Although Shimano’s patching plan leaves a week or two gap between the researchers’ public presentation of their bike-hacking technique on Usenix and the broad rollout of a fix to customers, UCSD professor Fernandes maintains that average cyclists are unlikely to be targeted by their technique — at least not right away. “I find it hard to believe that anyone would want to launch such an attack on me during my Saturday group ride,” Fernandes says.

However, the researchers say that professional cyclists should make sure to implement the patch Shimano has already provided in advance.
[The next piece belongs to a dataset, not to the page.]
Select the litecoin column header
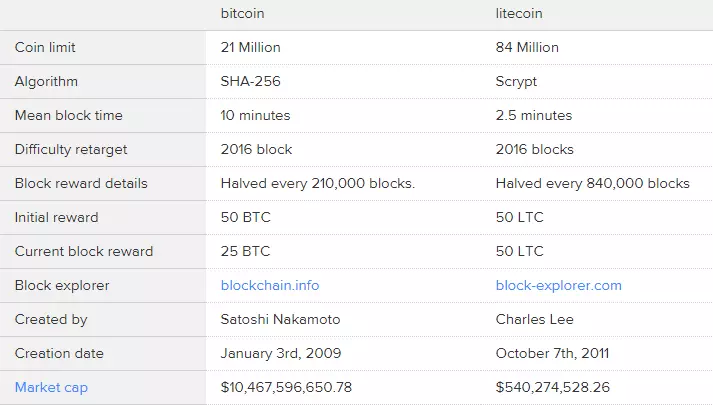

They also point out that other wireless shifting brands may be vulnerable to similar hacking techniques – they targeted Shimano only because it has the largest market share.

In the cutthroat world of competitive cycling, which has been shaken to its foundations in recent decades by doping scandals, the idea that two rivals are making each other’s levers of change is not at all far-fetched. “In our opinion, this is a different kind of doping,” says Fernandes. “It leaves no trace and allows cheating in sport.”

More broadly, they argue that their research into radio-based bike hacking is a warning about the temptation to add wireless electronic features to everything from garage doors to cars to bikes, and the unintended consequences of that long-term trend — namely, that everyone has become vulnerable to forms of replay and jamming attacks of the sort that Shimano is now scrambling to fix.

“It’s a repeating pattern,” said Northeastern’s Ranganathan, who has also developed solutions for repeated attacks on car keyless entry systems. “When manufacturers start incorporating wireless capabilities into their products, it has an impact on real-world control systems, and that can cause real physical damage.”